Sur cette phrase, en apparence indifférente, ils se séparèrent : Célérinus venait annoncer à l’évêque qu’un prêtre du clergé de Cirta l’attendait dans son appartement. L’un et l’autre, en se quittant, refoulaient des paroles qui leur montaient aux lèvres, Cyprien par charité, Natalis par une gêne qui venait du trouble de sa conscience. Ils le sentaient : l’accord était rompu entre leurs pensées, et cependant, à travers ces contrariétés passagères, ils éprouvaient tous deux un ardent désir de resserrer au moins l’union de leurs âmes.

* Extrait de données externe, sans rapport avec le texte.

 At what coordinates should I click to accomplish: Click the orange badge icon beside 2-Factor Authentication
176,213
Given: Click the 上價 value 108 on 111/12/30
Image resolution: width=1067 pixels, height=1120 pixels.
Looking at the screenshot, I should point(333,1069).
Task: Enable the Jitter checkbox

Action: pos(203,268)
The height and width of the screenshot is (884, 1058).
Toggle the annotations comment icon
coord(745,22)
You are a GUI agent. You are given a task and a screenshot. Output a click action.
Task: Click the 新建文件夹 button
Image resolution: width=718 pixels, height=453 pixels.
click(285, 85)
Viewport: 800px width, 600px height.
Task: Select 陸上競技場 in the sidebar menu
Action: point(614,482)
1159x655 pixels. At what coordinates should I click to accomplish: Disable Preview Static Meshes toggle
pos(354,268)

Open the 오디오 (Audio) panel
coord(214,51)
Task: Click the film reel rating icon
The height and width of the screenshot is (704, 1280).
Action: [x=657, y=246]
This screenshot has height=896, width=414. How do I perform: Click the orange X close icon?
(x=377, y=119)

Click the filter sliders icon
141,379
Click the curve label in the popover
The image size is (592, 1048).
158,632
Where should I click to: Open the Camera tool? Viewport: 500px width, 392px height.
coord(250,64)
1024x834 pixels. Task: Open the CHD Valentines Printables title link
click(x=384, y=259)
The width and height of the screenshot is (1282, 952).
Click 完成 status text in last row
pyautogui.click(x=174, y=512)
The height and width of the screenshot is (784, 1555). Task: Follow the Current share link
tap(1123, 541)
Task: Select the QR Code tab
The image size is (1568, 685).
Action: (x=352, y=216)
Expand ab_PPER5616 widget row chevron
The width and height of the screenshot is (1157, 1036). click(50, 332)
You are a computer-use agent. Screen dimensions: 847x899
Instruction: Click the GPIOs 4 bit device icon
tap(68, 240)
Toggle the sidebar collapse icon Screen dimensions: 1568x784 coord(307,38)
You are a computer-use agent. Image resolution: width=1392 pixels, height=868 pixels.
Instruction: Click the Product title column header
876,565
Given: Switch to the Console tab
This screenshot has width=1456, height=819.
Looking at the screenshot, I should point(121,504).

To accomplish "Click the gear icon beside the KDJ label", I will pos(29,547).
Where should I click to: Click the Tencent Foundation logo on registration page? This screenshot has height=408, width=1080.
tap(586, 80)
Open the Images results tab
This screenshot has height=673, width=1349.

L’heure de la méridienne les rassembla de nouveau. Le repas avait été préparé dans le grand triclinium qui faisait suite aux salles de réception et de conversation. Quand Cécilius venait à Cirta pendant l’été, c’était son habitude de manger là, non point par goût du faste, mais parce que la pièce, très haute et très spacieuse, était fraîche à toutes les heures du jour et que c’était la seule de toute la villa dont la décoration lui plût.

Dans le fond, trois portes à deux battants s’ouvraient sur les allées ombreuses du jardin, et, de chaque côté, des baies et des fenêtres très larges encadraient des massifs d’arbres et d’arbustes aux frondaisons épaisses.